We have several times invited the former vice president to present his famous slide show at the Cato Institute, in conjunction with a slide show prepared by Patrick J. Michaels, who takes a more benign view of climate change. Michaels is senior fellow in environmental studies at the Cato Institute and research professor of environmental sciences at the University of Virginia. He is the state climatologist of Virginia, a past president of the American Association of State Climatologists, and an author of the 2003 climate science “Paper of the Year” selected by the Association of American Geographers. His research has been published in major scientific journals, including Climate Research, Climatic Change, Geophysical Research Letters, Journal of Climate, Nature, and Science. He received his Ph.D. in ecological climatology from the University of Wisconsin at Madison in 1979. His most recent book is Meltdown: The Predictable Distortion of Global Warming by Scientists, Politicians, and the Media, which has been number one on Amazon’s global warming bestseller list for months at a time and has been reprinted twice this year.

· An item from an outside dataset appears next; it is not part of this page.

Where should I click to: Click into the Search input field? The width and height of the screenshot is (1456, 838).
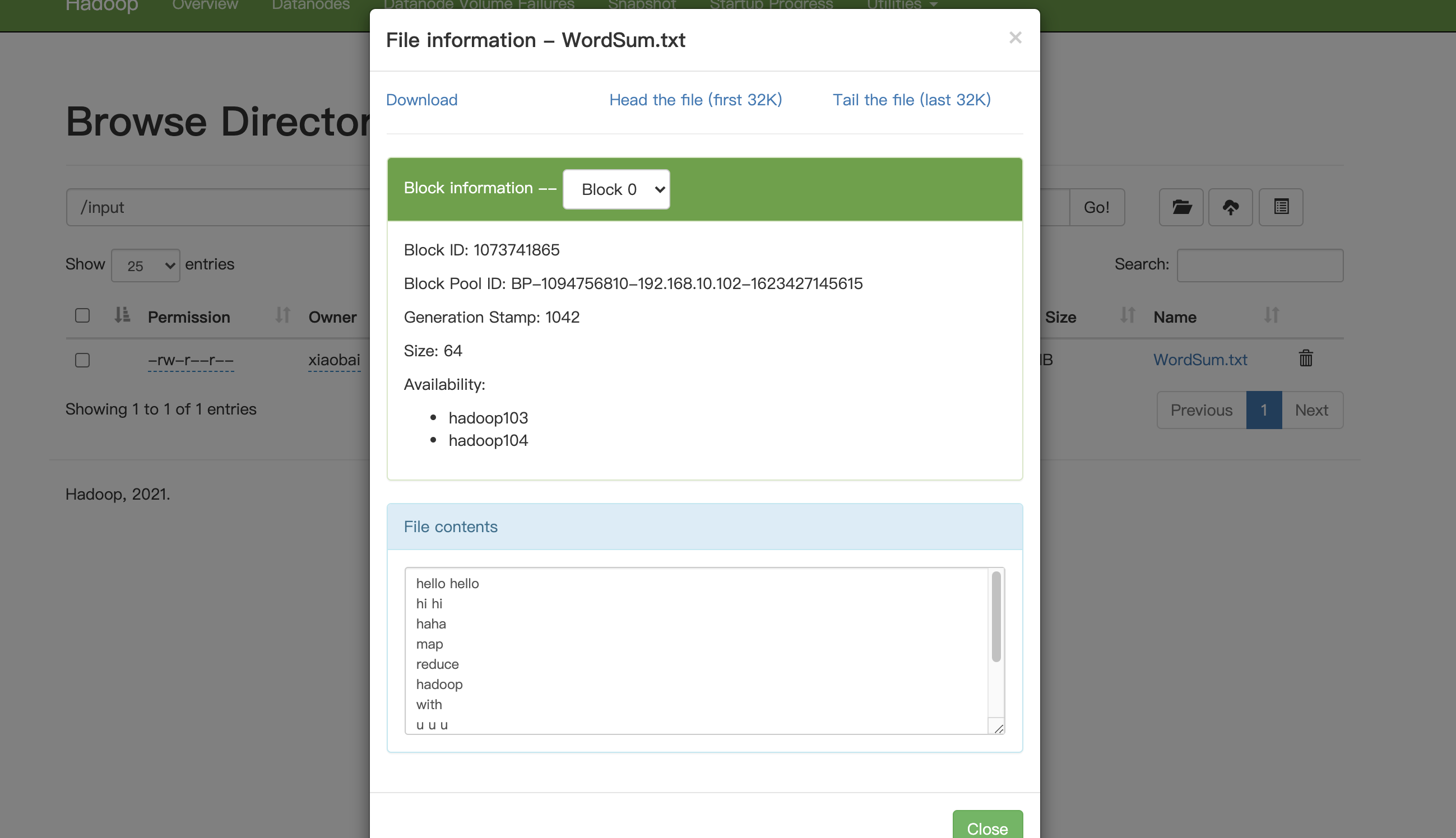coord(1260,266)
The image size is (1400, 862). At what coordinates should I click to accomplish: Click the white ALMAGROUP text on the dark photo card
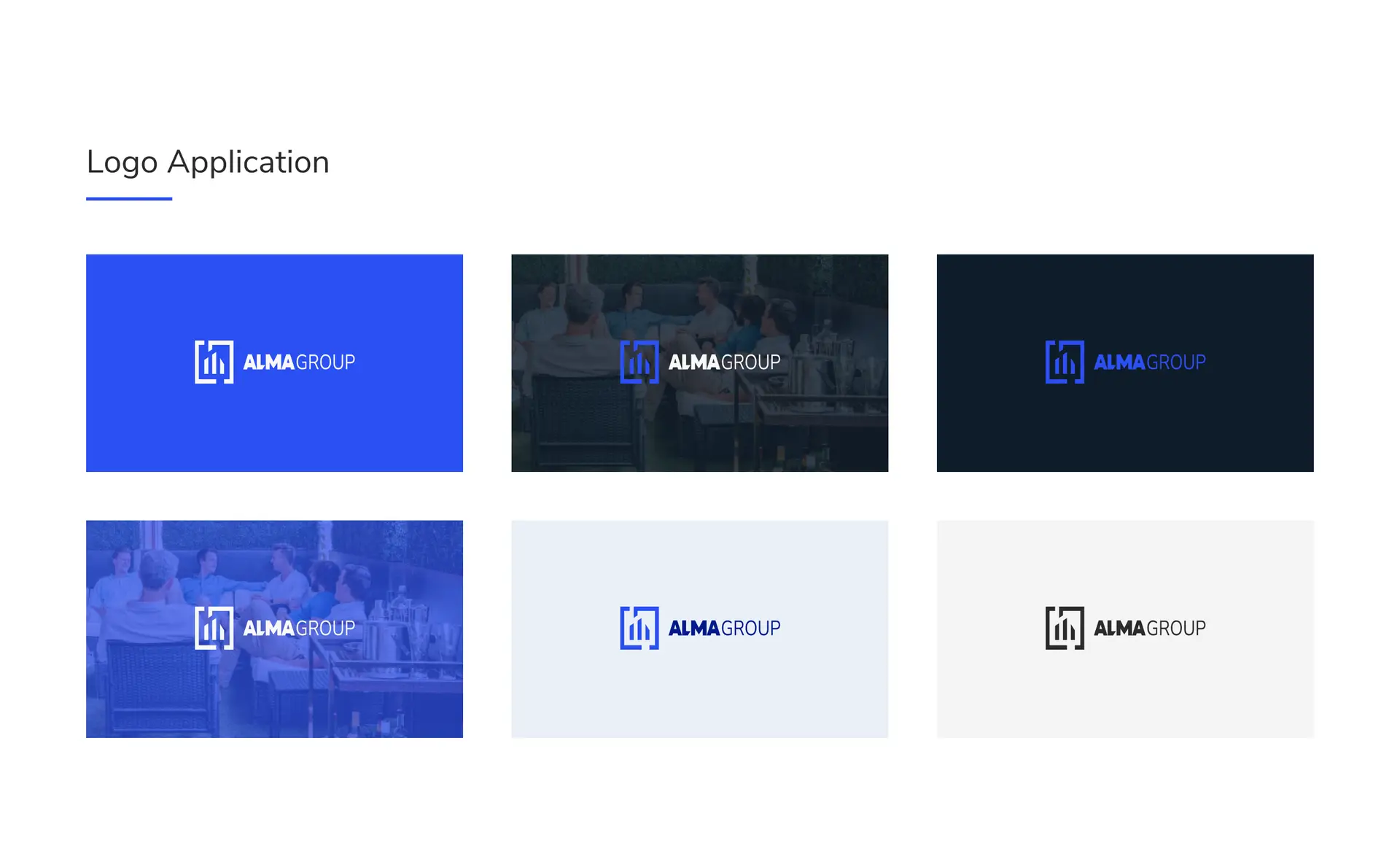pos(724,362)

Gore’s office has declined our invitations. If Vice President Gore is committed to public understanding of climate change, why will he not demonstrate to a Washington audience composed of both supporters and skeptics that his ideas can carry the day in a dialogue with a leading critic He wiped the floor with Ross Perot; does he fear that the case for catastrophic climate change is not as strong as the case for NAFTA

The invitation is still open. Mr. Vice President, please come to the Cato Institute and present your slide show to an audience of journalists and scholars with a knowledgeable climate scientist also on the dais.